--- START ---
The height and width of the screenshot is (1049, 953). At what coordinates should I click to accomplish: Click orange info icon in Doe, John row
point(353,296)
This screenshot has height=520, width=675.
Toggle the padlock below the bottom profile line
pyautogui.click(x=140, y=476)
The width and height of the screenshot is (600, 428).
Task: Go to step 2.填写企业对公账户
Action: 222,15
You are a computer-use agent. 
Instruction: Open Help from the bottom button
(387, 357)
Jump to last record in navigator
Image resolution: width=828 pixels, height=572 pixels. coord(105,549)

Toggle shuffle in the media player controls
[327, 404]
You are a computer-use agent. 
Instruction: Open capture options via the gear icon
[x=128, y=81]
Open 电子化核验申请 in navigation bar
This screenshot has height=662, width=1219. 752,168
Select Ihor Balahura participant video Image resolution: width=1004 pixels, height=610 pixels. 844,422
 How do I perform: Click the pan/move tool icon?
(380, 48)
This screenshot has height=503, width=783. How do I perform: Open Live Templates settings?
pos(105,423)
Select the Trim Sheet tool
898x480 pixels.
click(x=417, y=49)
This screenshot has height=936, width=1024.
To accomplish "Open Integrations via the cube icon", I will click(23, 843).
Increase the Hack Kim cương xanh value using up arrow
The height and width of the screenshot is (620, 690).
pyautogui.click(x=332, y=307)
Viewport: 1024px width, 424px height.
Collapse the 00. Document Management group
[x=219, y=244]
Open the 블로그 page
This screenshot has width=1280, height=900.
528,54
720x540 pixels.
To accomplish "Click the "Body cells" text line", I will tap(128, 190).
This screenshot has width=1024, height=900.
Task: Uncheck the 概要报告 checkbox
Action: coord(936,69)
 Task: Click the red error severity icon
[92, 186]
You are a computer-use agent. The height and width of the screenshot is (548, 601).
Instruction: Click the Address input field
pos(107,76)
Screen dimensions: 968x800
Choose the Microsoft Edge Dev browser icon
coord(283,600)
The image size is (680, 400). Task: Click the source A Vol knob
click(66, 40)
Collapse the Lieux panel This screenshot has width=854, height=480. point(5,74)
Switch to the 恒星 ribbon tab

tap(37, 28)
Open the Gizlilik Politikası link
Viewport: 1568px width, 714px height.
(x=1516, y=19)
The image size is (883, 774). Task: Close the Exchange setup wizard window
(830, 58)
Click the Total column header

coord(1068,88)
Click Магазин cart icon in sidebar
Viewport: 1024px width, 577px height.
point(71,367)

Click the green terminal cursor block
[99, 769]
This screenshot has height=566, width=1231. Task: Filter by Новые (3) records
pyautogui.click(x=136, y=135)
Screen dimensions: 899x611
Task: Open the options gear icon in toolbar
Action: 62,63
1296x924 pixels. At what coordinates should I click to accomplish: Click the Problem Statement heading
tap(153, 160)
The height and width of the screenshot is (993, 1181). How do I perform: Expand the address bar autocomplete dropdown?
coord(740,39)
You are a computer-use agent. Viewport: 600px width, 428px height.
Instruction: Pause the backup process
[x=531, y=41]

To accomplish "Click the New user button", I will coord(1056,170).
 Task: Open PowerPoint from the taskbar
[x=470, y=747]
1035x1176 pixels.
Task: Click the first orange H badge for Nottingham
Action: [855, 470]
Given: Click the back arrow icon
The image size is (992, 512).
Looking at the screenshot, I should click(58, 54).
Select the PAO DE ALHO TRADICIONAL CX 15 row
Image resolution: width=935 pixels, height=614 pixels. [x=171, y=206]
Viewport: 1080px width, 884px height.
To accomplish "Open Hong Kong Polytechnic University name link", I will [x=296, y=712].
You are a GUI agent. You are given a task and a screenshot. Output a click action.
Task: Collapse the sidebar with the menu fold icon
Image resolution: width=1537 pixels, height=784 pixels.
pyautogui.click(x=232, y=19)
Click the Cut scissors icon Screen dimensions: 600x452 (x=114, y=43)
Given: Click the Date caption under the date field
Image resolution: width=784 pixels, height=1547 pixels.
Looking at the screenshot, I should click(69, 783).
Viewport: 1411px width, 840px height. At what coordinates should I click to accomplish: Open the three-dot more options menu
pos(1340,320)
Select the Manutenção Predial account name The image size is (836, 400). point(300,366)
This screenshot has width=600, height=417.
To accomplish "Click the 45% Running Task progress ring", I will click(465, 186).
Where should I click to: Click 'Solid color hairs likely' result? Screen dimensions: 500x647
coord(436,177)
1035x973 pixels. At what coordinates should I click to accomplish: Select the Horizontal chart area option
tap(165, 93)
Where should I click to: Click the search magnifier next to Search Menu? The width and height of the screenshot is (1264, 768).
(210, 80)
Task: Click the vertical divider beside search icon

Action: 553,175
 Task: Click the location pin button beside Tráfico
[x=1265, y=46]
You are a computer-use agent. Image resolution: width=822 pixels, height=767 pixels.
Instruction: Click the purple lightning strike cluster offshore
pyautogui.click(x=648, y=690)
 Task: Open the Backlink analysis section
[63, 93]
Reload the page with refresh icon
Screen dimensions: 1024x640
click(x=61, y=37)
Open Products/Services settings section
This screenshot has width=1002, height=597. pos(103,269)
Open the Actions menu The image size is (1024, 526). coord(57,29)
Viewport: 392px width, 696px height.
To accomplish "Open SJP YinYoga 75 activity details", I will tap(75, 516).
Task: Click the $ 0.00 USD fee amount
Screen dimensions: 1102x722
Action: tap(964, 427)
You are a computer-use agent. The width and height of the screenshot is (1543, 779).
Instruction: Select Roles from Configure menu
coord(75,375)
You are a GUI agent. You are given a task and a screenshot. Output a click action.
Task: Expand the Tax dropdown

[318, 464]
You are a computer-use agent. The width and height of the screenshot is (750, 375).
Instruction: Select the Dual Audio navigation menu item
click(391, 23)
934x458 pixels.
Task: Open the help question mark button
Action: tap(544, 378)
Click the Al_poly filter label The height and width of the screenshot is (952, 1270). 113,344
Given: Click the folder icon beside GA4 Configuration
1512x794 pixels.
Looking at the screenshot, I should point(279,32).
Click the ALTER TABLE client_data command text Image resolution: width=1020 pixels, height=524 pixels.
--- END ---
== What you should do ==
Copy the records above exactly, leaving nothing out.

== Response to the task ==
The height and width of the screenshot is (1049, 953). At what coordinates should I click to accomplish: Click orange info icon in Doe, John row
point(353,296)
This screenshot has height=520, width=675.
Toggle the padlock below the bottom profile line
pyautogui.click(x=140, y=476)
The width and height of the screenshot is (600, 428).
Task: Go to step 2.填写企业对公账户
Action: 222,15
You are a computer-use agent. 
Instruction: Open Help from the bottom button
(387, 357)
Jump to last record in navigator
Image resolution: width=828 pixels, height=572 pixels. coord(105,549)

Toggle shuffle in the media player controls
[327, 404]
You are a computer-use agent. 
Instruction: Open capture options via the gear icon
[x=128, y=81]
Open 电子化核验申请 in navigation bar
This screenshot has height=662, width=1219. 752,168
Select Ihor Balahura participant video Image resolution: width=1004 pixels, height=610 pixels. 844,422
 How do I perform: Click the pan/move tool icon?
(380, 48)
This screenshot has height=503, width=783. How do I perform: Open Live Templates settings?
pos(105,423)
Select the Trim Sheet tool
898x480 pixels.
click(x=417, y=49)
This screenshot has height=936, width=1024.
To accomplish "Open Integrations via the cube icon", I will click(23, 843).
Increase the Hack Kim cương xanh value using up arrow
The height and width of the screenshot is (620, 690).
pyautogui.click(x=332, y=307)
Viewport: 1024px width, 424px height.
Collapse the 00. Document Management group
[x=219, y=244]
Open the 블로그 page
This screenshot has width=1280, height=900.
528,54
720x540 pixels.
To accomplish "Click the "Body cells" text line", I will tap(128, 190).
This screenshot has width=1024, height=900.
Task: Uncheck the 概要报告 checkbox
Action: coord(936,69)
 Task: Click the red error severity icon
[92, 186]
You are a computer-use agent. The height and width of the screenshot is (548, 601).
Instruction: Click the Address input field
pos(107,76)
Screen dimensions: 968x800
Choose the Microsoft Edge Dev browser icon
coord(283,600)
The image size is (680, 400). Task: Click the source A Vol knob
click(66, 40)
Collapse the Lieux panel This screenshot has width=854, height=480. point(5,74)
Switch to the 恒星 ribbon tab

tap(37, 28)
Open the Gizlilik Politikası link
Viewport: 1568px width, 714px height.
(x=1516, y=19)
The image size is (883, 774). Task: Close the Exchange setup wizard window
(830, 58)
Click the Total column header

coord(1068,88)
Click Магазин cart icon in sidebar
Viewport: 1024px width, 577px height.
point(71,367)

Click the green terminal cursor block
[99, 769]
This screenshot has height=566, width=1231. Task: Filter by Новые (3) records
pyautogui.click(x=136, y=135)
Screen dimensions: 899x611
Task: Open the options gear icon in toolbar
Action: 62,63
1296x924 pixels. At what coordinates should I click to accomplish: Click the Problem Statement heading
tap(153, 160)
The height and width of the screenshot is (993, 1181). How do I perform: Expand the address bar autocomplete dropdown?
coord(740,39)
You are a computer-use agent. Viewport: 600px width, 428px height.
Instruction: Pause the backup process
[x=531, y=41]

To accomplish "Click the New user button", I will coord(1056,170).
 Task: Open PowerPoint from the taskbar
[x=470, y=747]
1035x1176 pixels.
Task: Click the first orange H badge for Nottingham
Action: [855, 470]
Given: Click the back arrow icon
The image size is (992, 512).
Looking at the screenshot, I should click(58, 54).
Select the PAO DE ALHO TRADICIONAL CX 15 row
Image resolution: width=935 pixels, height=614 pixels. [x=171, y=206]
Viewport: 1080px width, 884px height.
To accomplish "Open Hong Kong Polytechnic University name link", I will [x=296, y=712].
You are a GUI agent. You are given a task and a screenshot. Output a click action.
Task: Collapse the sidebar with the menu fold icon
Image resolution: width=1537 pixels, height=784 pixels.
pyautogui.click(x=232, y=19)
Click the Cut scissors icon Screen dimensions: 600x452 (x=114, y=43)
Given: Click the Date caption under the date field
Image resolution: width=784 pixels, height=1547 pixels.
Looking at the screenshot, I should click(69, 783).
Viewport: 1411px width, 840px height. At what coordinates should I click to accomplish: Open the three-dot more options menu
pos(1340,320)
Select the Manutenção Predial account name The image size is (836, 400). point(300,366)
This screenshot has width=600, height=417.
To accomplish "Click the 45% Running Task progress ring", I will click(465, 186).
Where should I click to: Click 'Solid color hairs likely' result? Screen dimensions: 500x647
coord(436,177)
1035x973 pixels. At what coordinates should I click to accomplish: Select the Horizontal chart area option
tap(165, 93)
Where should I click to: Click the search magnifier next to Search Menu? The width and height of the screenshot is (1264, 768).
(210, 80)
Task: Click the vertical divider beside search icon

Action: 553,175
 Task: Click the location pin button beside Tráfico
[x=1265, y=46]
You are a computer-use agent. Image resolution: width=822 pixels, height=767 pixels.
Instruction: Click the purple lightning strike cluster offshore
pyautogui.click(x=648, y=690)
 Task: Open the Backlink analysis section
[63, 93]
Reload the page with refresh icon
Screen dimensions: 1024x640
click(x=61, y=37)
Open Products/Services settings section
This screenshot has width=1002, height=597. pos(103,269)
Open the Actions menu The image size is (1024, 526). coord(57,29)
Viewport: 392px width, 696px height.
To accomplish "Open SJP YinYoga 75 activity details", I will tap(75, 516).
Task: Click the $ 0.00 USD fee amount
Screen dimensions: 1102x722
Action: tap(964, 427)
You are a computer-use agent. The width and height of the screenshot is (1543, 779).
Instruction: Select Roles from Configure menu
coord(75,375)
You are a GUI agent. You are given a task and a screenshot. Output a click action.
Task: Expand the Tax dropdown

[318, 464]
You are a computer-use agent. The width and height of the screenshot is (750, 375).
Instruction: Select the Dual Audio navigation menu item
click(391, 23)
934x458 pixels.
Task: Open the help question mark button
Action: tap(544, 378)
Click the Al_poly filter label The height and width of the screenshot is (952, 1270). 113,344
Given: Click the folder icon beside GA4 Configuration
1512x794 pixels.
Looking at the screenshot, I should point(279,32).
Click the ALTER TABLE client_data command text Image resolution: width=1020 pixels, height=524 pixels.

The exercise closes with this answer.